Jamais dans l’histoire récente le taux d’intérêt n’avait connu une telle intensité de hausse. En juin 2023, le taux directeur de la FED dépasse les 5 %, lorsque celui de la BCE est de 3,75 %. Mais dans le même temps, les taux obligataires poursuivent leur flambée. Les taux courts se maintiennent sur des niveaux particulièrement élevés, et provoquent l’inversion de la courbe des taux. Un signal de récession pourrait émerger mais il pourrait être, le plus probablement, tardif.
La hausse des taux se maintient
Le taux à 2 ans du gouvernement américain est passé de 3,8 % en avril à près de 4,5 % en juin. Le dernier sommet était atteint à près de 5 %. Nous devons par ailleurs spécifier que le taux à 2 ans reste supérieur au taux long à 10 ans, ce qui est historiquement anormal et annonce souvent une récession. En effet, le taux à 10 ans est de 3,7 %, ce qui induit un écart de 0,8 points tout de même ! Le plus gros écart entre les taux longs et les taux courts jamais constaté depuis 1950…
Un écart 10 ans – 2 ans historique
Comme nous l’avons mentionné, l’écart entre les taux longs et les taux courts s’accroît. Pour l’exprimer clairement, les taux longs (emprunts à 10 ans par exemple) sont généralement supérieurs aux taux courts (emprunts à 2 ans par exemple). Le taux d’intérêt à long terme est normalement plus haut en raison du risque plus grand qui pèse sur le crédit, l’inflation, etc… Mais, comme nous l’avons souligné aujourd’hui, il arrive que les taux courts dépassent les taux longs…
La présence de taux courts plus élevés traduit le fait que les investisseurs anticipent une amélioration des conditions économiques à long terme. C’est-à-dire que les investisseurs sont plus pessimistes sur la situation à court terme et anticipent une réduction de l’inflation. En Europe, seuls l’Italie et l’Espagne ont un écart de taux positif. On assiste donc à une situation globalement similaire aux Etats-Unis et en zone euro.

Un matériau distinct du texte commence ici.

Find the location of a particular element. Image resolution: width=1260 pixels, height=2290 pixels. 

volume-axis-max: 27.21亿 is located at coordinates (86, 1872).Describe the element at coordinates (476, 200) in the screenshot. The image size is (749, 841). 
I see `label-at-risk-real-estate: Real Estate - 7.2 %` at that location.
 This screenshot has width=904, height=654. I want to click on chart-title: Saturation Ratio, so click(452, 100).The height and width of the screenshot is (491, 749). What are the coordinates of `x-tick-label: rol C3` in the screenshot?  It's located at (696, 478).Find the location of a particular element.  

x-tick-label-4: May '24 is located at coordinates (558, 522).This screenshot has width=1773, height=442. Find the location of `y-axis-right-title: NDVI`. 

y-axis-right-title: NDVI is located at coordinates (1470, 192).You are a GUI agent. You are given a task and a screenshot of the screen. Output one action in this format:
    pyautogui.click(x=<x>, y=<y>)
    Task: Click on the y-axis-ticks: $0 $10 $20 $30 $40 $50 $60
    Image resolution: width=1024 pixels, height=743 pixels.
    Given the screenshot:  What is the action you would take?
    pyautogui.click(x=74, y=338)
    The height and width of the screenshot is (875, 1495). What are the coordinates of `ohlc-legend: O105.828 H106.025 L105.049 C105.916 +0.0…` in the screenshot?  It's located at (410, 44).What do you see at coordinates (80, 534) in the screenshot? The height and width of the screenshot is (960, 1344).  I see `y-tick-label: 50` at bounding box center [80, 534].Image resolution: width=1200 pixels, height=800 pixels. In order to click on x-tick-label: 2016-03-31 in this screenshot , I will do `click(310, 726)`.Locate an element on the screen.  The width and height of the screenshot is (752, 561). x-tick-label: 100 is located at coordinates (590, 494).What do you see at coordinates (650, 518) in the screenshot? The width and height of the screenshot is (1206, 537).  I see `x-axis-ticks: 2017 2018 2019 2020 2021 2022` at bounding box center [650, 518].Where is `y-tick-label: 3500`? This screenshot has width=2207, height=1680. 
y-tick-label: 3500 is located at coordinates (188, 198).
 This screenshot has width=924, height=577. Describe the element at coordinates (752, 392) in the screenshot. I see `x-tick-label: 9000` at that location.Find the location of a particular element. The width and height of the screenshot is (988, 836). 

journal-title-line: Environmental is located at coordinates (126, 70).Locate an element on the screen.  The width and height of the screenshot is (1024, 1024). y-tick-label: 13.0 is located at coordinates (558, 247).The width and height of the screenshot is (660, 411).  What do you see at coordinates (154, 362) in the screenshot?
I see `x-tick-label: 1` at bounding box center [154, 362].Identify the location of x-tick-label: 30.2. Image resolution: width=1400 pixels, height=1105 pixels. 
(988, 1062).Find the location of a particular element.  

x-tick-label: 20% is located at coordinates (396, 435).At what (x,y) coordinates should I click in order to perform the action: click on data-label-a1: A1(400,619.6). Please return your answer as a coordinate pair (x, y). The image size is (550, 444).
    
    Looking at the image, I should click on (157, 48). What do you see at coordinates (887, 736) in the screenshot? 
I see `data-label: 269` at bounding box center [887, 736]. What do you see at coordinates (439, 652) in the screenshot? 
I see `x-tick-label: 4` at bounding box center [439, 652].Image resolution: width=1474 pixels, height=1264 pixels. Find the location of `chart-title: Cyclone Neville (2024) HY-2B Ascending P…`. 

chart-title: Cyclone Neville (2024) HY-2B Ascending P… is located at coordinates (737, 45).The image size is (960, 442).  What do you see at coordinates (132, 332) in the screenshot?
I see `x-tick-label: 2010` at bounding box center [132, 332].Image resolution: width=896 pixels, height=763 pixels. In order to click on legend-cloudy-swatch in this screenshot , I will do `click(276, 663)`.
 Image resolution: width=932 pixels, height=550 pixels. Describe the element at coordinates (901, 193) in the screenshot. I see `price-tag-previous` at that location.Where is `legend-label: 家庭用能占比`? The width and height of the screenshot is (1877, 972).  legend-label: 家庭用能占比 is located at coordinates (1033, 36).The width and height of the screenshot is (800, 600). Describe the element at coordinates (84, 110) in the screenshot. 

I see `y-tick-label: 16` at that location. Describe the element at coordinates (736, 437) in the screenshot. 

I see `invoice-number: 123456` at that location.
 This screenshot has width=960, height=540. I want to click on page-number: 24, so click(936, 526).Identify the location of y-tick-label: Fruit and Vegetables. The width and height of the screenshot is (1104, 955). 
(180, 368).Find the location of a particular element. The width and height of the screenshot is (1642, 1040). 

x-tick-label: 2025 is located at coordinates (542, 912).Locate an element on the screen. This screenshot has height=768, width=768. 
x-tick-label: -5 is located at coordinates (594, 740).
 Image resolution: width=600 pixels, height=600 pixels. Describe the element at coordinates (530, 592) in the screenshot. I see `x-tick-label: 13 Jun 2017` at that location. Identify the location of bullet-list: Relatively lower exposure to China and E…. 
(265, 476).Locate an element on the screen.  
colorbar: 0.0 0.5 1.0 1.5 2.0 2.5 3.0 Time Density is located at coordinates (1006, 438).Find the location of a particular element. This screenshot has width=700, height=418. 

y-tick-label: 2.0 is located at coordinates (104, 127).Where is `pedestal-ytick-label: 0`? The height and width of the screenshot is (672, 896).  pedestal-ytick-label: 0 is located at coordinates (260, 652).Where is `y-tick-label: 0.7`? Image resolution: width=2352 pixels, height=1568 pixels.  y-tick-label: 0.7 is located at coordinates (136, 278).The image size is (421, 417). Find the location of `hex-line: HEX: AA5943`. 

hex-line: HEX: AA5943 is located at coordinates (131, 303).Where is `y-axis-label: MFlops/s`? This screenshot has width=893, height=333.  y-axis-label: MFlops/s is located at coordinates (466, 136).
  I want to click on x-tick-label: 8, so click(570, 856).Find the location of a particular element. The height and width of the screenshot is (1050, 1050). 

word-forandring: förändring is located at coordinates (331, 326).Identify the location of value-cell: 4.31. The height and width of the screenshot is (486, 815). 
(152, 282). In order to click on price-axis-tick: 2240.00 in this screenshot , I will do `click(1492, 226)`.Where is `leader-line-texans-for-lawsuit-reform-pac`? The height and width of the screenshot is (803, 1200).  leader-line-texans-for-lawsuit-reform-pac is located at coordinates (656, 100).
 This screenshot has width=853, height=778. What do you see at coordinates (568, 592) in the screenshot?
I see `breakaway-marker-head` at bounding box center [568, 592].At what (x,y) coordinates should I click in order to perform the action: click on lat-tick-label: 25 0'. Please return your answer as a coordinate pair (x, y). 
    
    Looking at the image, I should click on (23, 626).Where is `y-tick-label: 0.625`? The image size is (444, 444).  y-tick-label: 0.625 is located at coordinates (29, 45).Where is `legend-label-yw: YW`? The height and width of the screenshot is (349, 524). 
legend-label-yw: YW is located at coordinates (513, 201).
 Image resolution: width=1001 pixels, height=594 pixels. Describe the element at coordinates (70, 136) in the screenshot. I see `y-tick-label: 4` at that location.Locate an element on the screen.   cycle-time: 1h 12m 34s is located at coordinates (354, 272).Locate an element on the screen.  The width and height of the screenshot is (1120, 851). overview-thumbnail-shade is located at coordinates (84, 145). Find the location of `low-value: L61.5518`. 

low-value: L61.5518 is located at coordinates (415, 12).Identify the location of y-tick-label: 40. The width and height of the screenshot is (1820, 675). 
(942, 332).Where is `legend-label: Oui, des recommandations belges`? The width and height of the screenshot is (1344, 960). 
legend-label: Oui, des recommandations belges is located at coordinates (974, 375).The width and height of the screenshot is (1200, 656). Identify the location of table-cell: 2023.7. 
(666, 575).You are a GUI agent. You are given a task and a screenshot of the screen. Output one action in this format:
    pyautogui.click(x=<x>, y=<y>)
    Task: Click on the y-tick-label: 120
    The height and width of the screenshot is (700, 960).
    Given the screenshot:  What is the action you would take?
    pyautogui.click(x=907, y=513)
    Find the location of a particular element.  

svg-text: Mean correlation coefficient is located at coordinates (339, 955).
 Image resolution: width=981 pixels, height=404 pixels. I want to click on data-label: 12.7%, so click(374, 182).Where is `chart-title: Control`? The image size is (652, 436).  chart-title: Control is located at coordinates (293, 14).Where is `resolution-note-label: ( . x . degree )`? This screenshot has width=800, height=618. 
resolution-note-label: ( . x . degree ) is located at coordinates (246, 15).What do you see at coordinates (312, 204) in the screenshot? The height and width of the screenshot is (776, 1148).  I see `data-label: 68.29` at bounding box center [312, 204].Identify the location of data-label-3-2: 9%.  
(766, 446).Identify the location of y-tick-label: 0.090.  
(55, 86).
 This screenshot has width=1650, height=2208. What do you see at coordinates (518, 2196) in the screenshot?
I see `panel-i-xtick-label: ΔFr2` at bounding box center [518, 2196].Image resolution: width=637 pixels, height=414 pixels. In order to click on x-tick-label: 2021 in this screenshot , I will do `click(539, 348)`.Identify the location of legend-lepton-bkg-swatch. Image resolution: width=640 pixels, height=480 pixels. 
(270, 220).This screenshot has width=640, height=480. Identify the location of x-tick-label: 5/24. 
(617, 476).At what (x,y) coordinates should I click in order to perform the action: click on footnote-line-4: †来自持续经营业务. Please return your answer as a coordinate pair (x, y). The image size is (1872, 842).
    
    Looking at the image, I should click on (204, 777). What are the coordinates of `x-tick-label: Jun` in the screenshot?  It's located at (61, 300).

Néanmoins, certains économistes comme Patrick Artus expliquent clairement que « les intervenants des marchés financiers sous-estiment le risque d’inflation persistante dans la zone euro ». De plus, « ils croient que la BCE mènera une politique monétaire restrictive jusqu’à ce que l’inflation soit revenue à 2 % ; pourtant, la politique monétaire anticipée n’est pas très restrictive ». C’est-à-dire que cette inversion de la courbe des taux serait exagérée au regard du fait que l’inflation structurelle et sous-jacente reste très élevée en zone euro.
Une récession ensuite ?
Il est important de noter que le retour en positif de l’écart de taux signale généralement l’arrivée d’une récession. Cette récession intervient dans les 12 à 18 mois après le retour à la normale. Par conséquent, le fait que l’écart de taux se creuse encore aujourd’hui n’est pas un signal immédiatement négatif. Mais il aura des conséquences plus tard.
Cela fait un an que l’écart de taux est négatif. En admettant que nous sommes sur un minimum de cet écart, il faudrait 6 mois à un 1 pour revenir en positif, c’est-à-dire qu’une récession se manifesterait (toujours dans cette hypothèse), d’ici 18 mois à 24 mois environ (voir 30 mois au plus). Ce qui équivaut à un risque économique probable à partir du début 2025 au plus tôt (ou fin 2024), et plus certainement autour de la fin 2025. Ce qui concorde absolument avec l’analyse des cycles économiques ! Mais, au regard des conditions actuelles, une récession peut tout à fait prendre effet dans les mois qui suivent. Demeure la question de son ampleur.
Une déconnexion persistante entre la croissance et le taux réel
Une inquiétude majeure reste aussi la présence d’un écart toujours persistant entre la croissance réelle et le taux réel. A long terme, on assiste effectivement à une égalité plus ou moins exacte entre le taux réel et la croissance réelle. C’est-à-dire que l’augmentation des revenus perçus par les agents est égale à l’augmentation de l’intérêt perçu. De sorte, il n’y a pas d’enrichissement du capital, ni d’appauvrissement.
L’écart entre le taux réel et la croissance réelle était maximal en 2021, comme montré sur les deux graphiques ci-dessus. Mais depuis les années 2000, la croissance est durablement supérieure au taux réel. Ce qui signifie que les agents sont incités à s’endetter, puisque le coût du capital est inférieur à ce qu’on peut en tirer. Or la remontée des taux, qui semble objectivement insuffisante en zone euro, ne parvient pas encore à égaliser la croissance. On peut donc s’attendre soit à une diminution de la croissance, soit à une poursuite de la hausse des taux. La convergence des deux variables serait plus douce pour l’économie dans son ensemble.